[OSM-dev] Distributed Data Store Follow-Up

2009-03-24 Thread Scott Shawcroft
Hi all,
Earlier I posted about how my friend and I were creating a distributed 
data store for OSM data.  We've finished our project and gotten the most 
difficult queries going.  All of our code is freely available along with 
a report about our design and findings on or github wiki at 
http://wiki.github.com/tannewt/menzies.

As it says in our report we were able to do bounding box and regular get 
queries faster than the production 0.5 OSM server.  We, however, did not 
manage to get our own instance of the OSM api running on machines we had 
because of a number of planet import errors.  Thus, we only have a rough 
idea of how well we do latency wise and no idea how the two solutions 
differ under varying loads.

Please let us know what you think.  We firmly believe that distributing 
the data over a number of computers is a far better solution than one 
single supercomputer.

Thanks,
Scott

___
dev mailing list
dev@openstreetmap.org
http://lists.openstreetmap.org/listinfo/dev


Re: [OSM-dev] Distributed Data Store Follow-Up

2009-03-24 Thread Stefan de Konink
Scott Shawcroft wrote:
 Please let us know what you think.  We firmly believe that distributing 
 the data over a number of computers is a far better solution than one 
 single supercomputer.

This conclusion (divide and conquer) is right for fetch. What was your 
update performance?

Did you explore the performance of within queries?


Stefan

___
dev mailing list
dev@openstreetmap.org
http://lists.openstreetmap.org/listinfo/dev


Re: [OSM-dev] Distributed Data Store Follow-Up

2009-03-24 Thread Scott Shawcroft
Stefan,
Our update performance shouldn't be too different.  We simply send the 
update request to all the node machines.

By within do you mean a bounding box query?  Could you be more specific?
Thanks,
Scott

Stefan de Konink wrote:
 Scott Shawcroft wrote:
 Please let us know what you think.  We firmly believe that 
 distributing the data over a number of computers is a far better 
 solution than one single supercomputer.

 This conclusion (divide and conquer) is right for fetch. What was your 
 update performance?

 Did you explore the performance of within queries?


 Stefan


___
dev mailing list
dev@openstreetmap.org
http://lists.openstreetmap.org/listinfo/dev


Re: [OSM-dev] Distributed Data Store Follow-Up

2009-03-24 Thread Stefan de Konink
Scott Shawcroft wrote:
 Our update performance shouldn't be too different.  We simply send the 
 update request to all the node machines.
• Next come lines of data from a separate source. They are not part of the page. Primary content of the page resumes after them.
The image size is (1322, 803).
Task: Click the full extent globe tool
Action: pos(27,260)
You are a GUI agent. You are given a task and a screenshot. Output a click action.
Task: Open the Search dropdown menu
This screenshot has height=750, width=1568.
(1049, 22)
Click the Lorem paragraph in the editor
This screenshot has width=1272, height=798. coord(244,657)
And your node machines do not cache their partition results? (Thus is a 
scan always required?)

 By within do you mean a bounding box query?  Could you be more specific?
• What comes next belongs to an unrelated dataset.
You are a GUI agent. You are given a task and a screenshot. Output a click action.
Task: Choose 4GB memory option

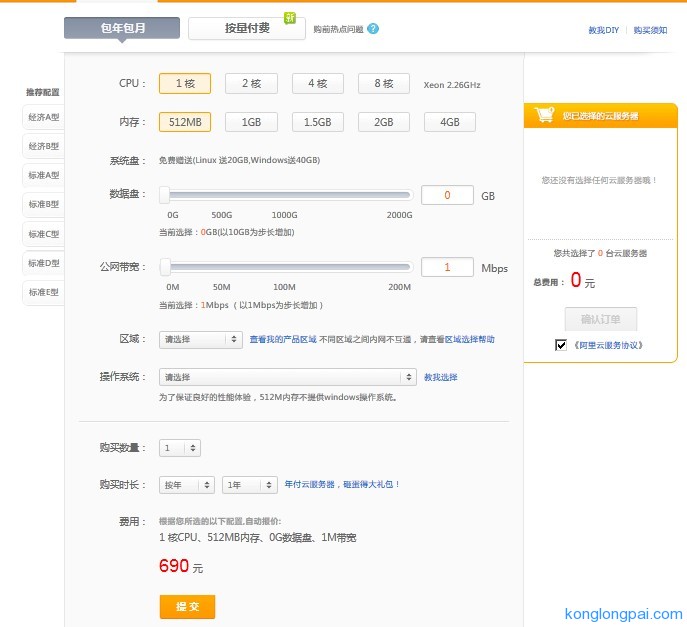(x=450, y=122)
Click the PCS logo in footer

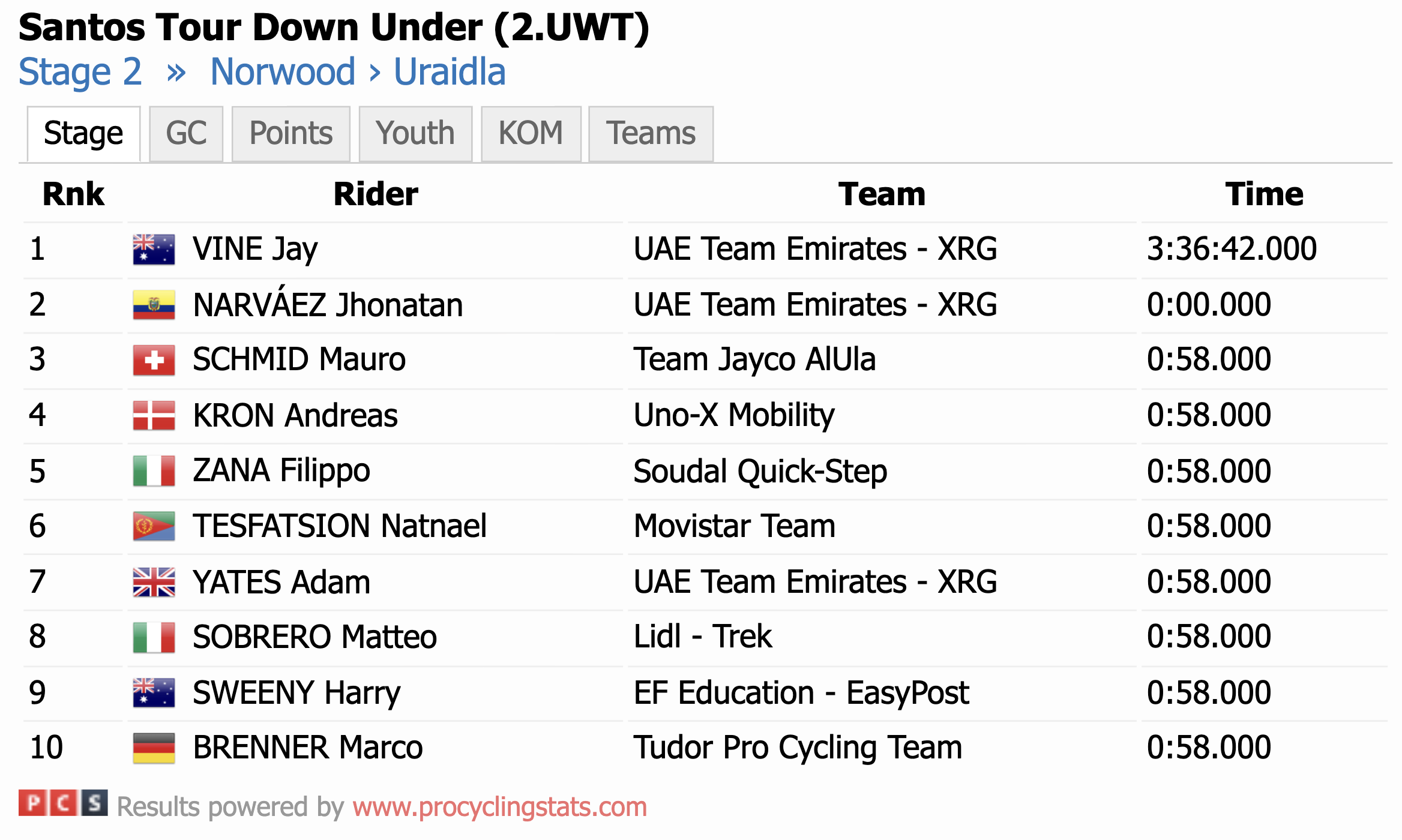click(63, 804)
For bbox you will have results for this:
  
||
|  o-+--o
||

for within/touches you will have results for this:
 
||
o--++--o
||

Now the above example is trivial to support the interesting case is 
diagonal lines. This would allow perfect viewport calls.


Stefan

___
dev mailing list
dev@openstreetmap.org
http://lists.openstreetmap.org/listinfo/dev


Re: [OSM-dev] Distributed Data Store Follow-Up

2009-03-24 Thread Scott Shawcroft
Stefan de Konink wrote:
 Scott Shawcroft wrote:
 Our update performance shouldn't be too different.  We simply send 
 the update request to all the node machines.

 And your node machines do not cache their partition results? (Thus is 
 a scan always required?)
We don't do any caching ourselves but the underlying BerkeleyDB does.  
Therefore, we can update as we please.


 By within do you mean a bounding box query?  Could you be more specific?

 For bbox you will have results for this:
  
 ||
 |  o-+--o
 ||

 for within/touches you will have results for this:
 
||
 o--++--o
||

 Now the above example is trivial to support the interesting case is 
 diagonal lines. This would allow perfect viewport calls.
We don't do within.  It is purely node based.  I suppose a spacial way 
index could be built to do within queries though.


 Stefan


___
dev mailing list
dev@openstreetmap.org
http://lists.openstreetmap.org/listinfo/dev


Re: [OSM-dev] Distributed Data Store

2009-01-22 Thread Erik Johansson
On Thu, Jan 22, 2009 at 12:02 AM, Stefan de Konink ste...@konink.de wrote:
 Scott Shawcroft wrote:
 We're interested in what kind of computing resources
 to design for (how many machines) and whether we can get access logs in
 order to test our implementation against.

To simulate OSM API traffic you can use the anonymized access logs.
Problems are; VERY old data, and it doesn't contain the calls made by
potlatch.

http://wiki.openstreetmap.org/wiki/Database#Access_logs
http://steve.dev.openstreetmap.org/osm-api.anony.gz


You can also use the minutely diffs to create write traffic, this is
recent data, contains what is inserted by potlatch. But it doesn't
contain the read data so you will loose important data.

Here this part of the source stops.